(Saved entries)
■ ■ ■
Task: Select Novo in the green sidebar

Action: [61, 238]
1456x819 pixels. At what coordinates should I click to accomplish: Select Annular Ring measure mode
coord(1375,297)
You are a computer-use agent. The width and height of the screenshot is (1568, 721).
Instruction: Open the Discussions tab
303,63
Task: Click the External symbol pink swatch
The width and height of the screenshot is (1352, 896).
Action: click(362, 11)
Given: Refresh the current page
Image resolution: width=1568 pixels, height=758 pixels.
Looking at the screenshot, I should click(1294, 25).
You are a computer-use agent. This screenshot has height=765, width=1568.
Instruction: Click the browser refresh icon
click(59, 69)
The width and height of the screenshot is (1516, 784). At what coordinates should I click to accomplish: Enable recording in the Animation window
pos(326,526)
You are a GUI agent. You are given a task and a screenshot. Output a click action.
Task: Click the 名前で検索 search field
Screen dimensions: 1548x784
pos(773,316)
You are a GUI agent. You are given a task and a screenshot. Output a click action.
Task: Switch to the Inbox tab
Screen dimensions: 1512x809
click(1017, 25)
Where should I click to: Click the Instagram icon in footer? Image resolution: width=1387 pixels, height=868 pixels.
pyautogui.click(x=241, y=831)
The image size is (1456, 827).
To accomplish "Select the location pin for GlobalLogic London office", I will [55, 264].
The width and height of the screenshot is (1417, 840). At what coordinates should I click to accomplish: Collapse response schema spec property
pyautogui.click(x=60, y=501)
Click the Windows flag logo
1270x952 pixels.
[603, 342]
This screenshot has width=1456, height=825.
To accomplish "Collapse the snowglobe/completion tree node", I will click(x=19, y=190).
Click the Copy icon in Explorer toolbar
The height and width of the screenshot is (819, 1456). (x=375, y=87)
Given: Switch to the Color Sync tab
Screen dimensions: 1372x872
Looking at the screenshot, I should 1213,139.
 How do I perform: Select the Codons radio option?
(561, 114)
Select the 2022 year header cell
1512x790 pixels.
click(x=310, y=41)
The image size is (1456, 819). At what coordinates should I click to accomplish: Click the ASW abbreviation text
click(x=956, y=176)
■ ■ ■
Search the records for the string "computer" and return every line in which it occurs.

• _Your solution_:
You are a computer-use agent. The width and height of the screenshot is (1568, 721).
You are a computer-use agent. This screenshot has height=765, width=1568.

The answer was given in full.